Então, o que faz? Ele faz uma hipoteca enorme. Contrai 45 mil dólares em dívidas nos seus cartões de crédito. Financia dois carros. Seus filhos vão se formar graças a pesados financiamentos estudantis. O gerente não pode pagar pelas coisas possíveis para o banqueiro, mas é pressionado a buscar o mesmo estilo de vida.

Desde o fim da II Guerra, promoveu-se a aceitação cultural do endividamento familiar. Quando os salários médios permaneceram estáveis, a nova casa média americana passou a ser 50% maior, ter mais banheiros diante o número de moradores. Quase metade tem quatro ou mais quartos, contra 18% em 1983.

O valor médio do empréstimo para compra de carros, ajustado pela inflação, foi além do dobro, entre 1975 e 2003, passando de 12.300 para 27.900 dólares. Os custos da Faculdade levou aos impagáveis empréstimos estudantis.

A dívida das famílias em relação à renda permaneceu praticamente estável de 1963 a 1973. Depois, subiu ininterruptamente, de cerca de 60% em 1973 para mais de 130% em 2007. Esse aumento ocorreu muito mais nas camadas de baixa renda.

O endividamento caiu bastante, depois de 2008, porque as taxas de juros despencaram. O percentual da renda das famílias dedicado ao pagamento de dívidas está agora no nível mais baixo em 35 anos.

A flexibilização quantitativa evitou o colapso econômico, mas impulsionou a inflação dos ativos, uma enorme vantagem para aqueles já detentores de ações — majoritariamente os ricos. Os cortes de impostos dos governos neoliberais, como o de Trump, afetaram predominantemente aqueles com rendas mais altas.

Essas pessoas mandam seus filhos para as melhores Universidades. Seus filhos continuarão a ter uma renda mais alta, investir em dívidas corporativas sustentadas pelo Fed, possuir ações sustentadas por várias políticas governamentais etc.

A economia norte-americana funciona melhor para algumas pessoas em vez de ser para outras. Foi deixando de atender às expectativas estabelecidas no Pós-Guerra: a existência de uma ampla classe média sem desigualdade sistemática, na qual “seus vizinhos vivem uma vida muito parecida com a sua”.

O Tea Party, o movimento Occupy Wall Street, o Brexit e Donald Trump representam, cada um, um grupo gritando: – “Não vivo no mundo no qual outros vivem. Isso me irrita. Então, f***-se! Voto em qualquer promessa totalmente diferente, porque isso aqui não está funcionando para mim!”

Pegue essa mentalidade destrutiva e multiplique-a pelo poder do Facebook, do Instagram e dos noticiários — nos quais as pessoas ficam mais cientes diante a como os outros vivem. E encontram seus pares em redes de ódio e câmaras de eco.

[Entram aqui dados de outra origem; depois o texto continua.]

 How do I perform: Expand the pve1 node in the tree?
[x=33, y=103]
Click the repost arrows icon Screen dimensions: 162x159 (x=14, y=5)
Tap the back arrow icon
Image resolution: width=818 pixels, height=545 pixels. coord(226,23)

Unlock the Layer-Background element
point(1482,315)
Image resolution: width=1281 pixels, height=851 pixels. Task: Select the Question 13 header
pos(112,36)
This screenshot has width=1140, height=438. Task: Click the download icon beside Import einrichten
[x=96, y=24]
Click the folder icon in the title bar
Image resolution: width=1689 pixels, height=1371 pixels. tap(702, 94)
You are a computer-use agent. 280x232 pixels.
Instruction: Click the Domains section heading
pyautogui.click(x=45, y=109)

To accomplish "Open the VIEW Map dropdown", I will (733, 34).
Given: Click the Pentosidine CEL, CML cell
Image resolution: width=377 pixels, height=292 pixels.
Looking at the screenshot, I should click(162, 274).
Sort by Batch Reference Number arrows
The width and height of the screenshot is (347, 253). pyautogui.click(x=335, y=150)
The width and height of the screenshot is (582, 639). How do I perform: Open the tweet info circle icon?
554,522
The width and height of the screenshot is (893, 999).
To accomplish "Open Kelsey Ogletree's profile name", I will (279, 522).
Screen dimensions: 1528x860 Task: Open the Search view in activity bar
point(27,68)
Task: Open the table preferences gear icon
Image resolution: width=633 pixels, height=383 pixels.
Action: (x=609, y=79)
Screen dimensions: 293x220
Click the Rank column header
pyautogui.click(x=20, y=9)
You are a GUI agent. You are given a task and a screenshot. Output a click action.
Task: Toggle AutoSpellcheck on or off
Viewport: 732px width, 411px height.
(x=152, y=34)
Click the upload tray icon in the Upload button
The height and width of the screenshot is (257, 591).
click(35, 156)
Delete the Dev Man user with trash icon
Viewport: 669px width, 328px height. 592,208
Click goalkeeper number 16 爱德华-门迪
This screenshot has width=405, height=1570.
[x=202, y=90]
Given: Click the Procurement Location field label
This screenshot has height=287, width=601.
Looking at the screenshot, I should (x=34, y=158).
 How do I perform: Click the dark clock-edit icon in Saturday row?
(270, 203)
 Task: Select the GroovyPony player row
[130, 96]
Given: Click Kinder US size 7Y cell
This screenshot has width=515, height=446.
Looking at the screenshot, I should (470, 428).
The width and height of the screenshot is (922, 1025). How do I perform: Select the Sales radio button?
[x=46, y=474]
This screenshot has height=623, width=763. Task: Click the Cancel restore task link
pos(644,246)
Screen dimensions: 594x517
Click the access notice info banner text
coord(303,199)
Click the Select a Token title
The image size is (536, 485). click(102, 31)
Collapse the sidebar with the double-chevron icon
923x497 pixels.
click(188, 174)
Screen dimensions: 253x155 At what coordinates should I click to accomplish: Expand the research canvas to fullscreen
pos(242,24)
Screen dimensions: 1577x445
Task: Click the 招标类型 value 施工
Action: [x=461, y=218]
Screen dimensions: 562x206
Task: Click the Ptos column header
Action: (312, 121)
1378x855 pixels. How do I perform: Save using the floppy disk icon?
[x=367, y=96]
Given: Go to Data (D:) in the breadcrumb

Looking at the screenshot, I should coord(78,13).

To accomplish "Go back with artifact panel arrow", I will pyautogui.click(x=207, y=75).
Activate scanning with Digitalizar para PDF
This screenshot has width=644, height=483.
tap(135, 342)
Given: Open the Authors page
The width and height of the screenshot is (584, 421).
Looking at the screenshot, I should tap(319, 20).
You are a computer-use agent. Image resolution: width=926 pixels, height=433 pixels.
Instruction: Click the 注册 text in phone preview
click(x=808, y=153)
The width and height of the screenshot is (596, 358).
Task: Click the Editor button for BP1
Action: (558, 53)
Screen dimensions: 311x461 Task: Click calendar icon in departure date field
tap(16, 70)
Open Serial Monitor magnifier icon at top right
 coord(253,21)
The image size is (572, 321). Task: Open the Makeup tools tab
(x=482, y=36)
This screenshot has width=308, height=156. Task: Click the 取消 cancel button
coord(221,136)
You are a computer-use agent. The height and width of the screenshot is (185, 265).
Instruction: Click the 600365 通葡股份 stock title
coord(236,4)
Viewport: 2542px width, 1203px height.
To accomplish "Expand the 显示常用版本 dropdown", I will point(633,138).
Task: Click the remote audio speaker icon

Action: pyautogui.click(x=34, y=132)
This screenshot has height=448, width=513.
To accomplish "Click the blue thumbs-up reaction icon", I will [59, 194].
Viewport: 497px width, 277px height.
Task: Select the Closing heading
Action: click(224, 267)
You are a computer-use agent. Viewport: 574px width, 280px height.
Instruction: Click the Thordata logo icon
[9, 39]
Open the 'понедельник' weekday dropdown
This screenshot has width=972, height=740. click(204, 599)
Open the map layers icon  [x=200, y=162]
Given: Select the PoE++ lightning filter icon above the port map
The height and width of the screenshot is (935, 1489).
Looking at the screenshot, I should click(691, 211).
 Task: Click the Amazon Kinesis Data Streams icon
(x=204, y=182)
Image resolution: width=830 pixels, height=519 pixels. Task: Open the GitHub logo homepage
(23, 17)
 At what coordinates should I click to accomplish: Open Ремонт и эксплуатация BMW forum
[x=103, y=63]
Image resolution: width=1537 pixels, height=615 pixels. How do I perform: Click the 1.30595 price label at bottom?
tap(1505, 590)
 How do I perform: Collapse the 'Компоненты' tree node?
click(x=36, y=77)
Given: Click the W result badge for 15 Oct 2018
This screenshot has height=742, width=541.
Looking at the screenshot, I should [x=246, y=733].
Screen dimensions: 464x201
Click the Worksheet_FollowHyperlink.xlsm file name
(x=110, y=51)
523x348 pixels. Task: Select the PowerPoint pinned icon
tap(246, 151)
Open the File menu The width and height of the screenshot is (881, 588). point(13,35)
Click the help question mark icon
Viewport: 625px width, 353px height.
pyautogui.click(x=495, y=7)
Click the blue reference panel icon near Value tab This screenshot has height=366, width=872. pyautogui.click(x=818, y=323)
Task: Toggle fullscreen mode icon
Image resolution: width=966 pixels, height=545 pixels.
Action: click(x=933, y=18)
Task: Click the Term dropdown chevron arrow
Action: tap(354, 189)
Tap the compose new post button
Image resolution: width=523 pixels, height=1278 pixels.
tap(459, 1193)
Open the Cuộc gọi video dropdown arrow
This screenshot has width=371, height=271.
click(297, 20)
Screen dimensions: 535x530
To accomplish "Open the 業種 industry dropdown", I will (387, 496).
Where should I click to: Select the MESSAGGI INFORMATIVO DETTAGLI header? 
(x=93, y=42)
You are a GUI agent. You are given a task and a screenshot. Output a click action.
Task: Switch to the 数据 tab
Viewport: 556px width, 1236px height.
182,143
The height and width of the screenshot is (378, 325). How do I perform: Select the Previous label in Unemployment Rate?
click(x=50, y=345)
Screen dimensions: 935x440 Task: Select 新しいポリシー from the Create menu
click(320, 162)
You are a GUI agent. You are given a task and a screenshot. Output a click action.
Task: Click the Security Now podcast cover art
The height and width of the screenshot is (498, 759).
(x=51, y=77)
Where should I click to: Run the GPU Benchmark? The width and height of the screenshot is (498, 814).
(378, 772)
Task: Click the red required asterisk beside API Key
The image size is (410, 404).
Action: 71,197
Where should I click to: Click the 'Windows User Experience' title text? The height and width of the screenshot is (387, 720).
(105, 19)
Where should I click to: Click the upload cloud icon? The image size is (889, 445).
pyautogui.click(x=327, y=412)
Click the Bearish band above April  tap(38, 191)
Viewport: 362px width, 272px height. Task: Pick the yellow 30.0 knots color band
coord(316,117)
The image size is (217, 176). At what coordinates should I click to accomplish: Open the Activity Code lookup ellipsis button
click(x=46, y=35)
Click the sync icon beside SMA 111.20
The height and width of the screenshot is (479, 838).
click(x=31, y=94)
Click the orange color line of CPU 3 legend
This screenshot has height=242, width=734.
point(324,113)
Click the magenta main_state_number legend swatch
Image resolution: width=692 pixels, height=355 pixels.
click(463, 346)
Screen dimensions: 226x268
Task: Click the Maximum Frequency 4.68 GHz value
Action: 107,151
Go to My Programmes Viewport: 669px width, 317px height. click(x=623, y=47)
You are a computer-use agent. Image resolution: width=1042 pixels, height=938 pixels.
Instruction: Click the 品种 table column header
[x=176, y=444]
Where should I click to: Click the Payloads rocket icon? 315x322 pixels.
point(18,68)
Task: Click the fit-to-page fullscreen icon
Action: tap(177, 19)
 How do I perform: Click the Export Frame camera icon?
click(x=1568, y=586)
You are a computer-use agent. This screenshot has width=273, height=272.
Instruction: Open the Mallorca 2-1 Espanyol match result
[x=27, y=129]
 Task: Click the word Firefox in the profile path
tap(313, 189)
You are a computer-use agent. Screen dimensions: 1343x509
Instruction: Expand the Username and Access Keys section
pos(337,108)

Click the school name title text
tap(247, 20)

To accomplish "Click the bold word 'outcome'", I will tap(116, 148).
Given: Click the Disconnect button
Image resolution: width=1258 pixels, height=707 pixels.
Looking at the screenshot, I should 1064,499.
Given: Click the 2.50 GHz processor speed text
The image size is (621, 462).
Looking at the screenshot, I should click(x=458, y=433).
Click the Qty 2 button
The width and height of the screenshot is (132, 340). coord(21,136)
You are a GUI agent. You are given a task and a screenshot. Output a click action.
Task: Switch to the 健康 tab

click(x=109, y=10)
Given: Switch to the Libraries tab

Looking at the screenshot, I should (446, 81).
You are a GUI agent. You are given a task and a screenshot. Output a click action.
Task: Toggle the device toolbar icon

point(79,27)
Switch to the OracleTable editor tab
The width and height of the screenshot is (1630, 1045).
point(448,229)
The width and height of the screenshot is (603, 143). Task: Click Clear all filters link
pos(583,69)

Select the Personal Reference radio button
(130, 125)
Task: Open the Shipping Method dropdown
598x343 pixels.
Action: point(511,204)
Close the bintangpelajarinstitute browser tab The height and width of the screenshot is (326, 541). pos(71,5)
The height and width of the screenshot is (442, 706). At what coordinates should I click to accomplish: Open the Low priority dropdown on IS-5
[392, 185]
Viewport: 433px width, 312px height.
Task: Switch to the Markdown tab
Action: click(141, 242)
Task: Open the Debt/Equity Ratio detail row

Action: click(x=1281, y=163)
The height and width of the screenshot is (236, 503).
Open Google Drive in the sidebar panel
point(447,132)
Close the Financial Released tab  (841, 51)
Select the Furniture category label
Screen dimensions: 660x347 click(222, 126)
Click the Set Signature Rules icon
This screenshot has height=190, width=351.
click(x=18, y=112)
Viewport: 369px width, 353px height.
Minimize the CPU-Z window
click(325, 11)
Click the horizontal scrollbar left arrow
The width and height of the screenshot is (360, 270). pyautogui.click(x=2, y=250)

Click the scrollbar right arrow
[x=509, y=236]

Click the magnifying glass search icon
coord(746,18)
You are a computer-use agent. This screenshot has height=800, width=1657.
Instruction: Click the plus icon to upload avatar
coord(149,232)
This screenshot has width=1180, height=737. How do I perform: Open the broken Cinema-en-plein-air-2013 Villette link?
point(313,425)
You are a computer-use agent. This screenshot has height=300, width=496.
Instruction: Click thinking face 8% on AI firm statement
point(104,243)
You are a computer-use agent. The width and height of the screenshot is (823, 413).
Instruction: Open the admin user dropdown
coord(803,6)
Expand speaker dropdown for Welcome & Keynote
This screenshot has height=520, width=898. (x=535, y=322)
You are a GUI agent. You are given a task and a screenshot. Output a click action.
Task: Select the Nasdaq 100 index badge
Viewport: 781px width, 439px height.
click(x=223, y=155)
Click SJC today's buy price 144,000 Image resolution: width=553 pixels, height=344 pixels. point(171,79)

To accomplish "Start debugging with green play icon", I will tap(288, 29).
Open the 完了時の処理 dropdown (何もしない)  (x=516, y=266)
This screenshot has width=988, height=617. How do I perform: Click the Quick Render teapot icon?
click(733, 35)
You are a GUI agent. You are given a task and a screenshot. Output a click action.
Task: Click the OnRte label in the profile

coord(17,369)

Housel diz não ser pessimista. A Economia é a história dos ciclos. As coisas vêm e vão. A taxa de desemprego hoje, nos Estados Unidos, é a mais baixa das últimas décadas. Os salários estão agora crescendo mais rápido para trabalhadores de baixa renda comparado aos dos ricos. Os custos das universidades em geral pararam de crescer depois de subsídios terem sido implementados.

Mas, como ele disse antes, “as expectativas mudam de maneira mais lenta diante a realidade”. A expectativa de as probabilidades estarem contra todo mundo, exceto contra aqueles no topo, continua viva.

Talvez por isso a era do “isso não está funcionando” não vá embora. A era do “precisamos de algo radicalmente novo, agora, não importa o que seja” pode perdurar. Esse mentalidade fascista deu início a eventos provocadores da Segunda Guerra, o ponto de partida desse ciclo.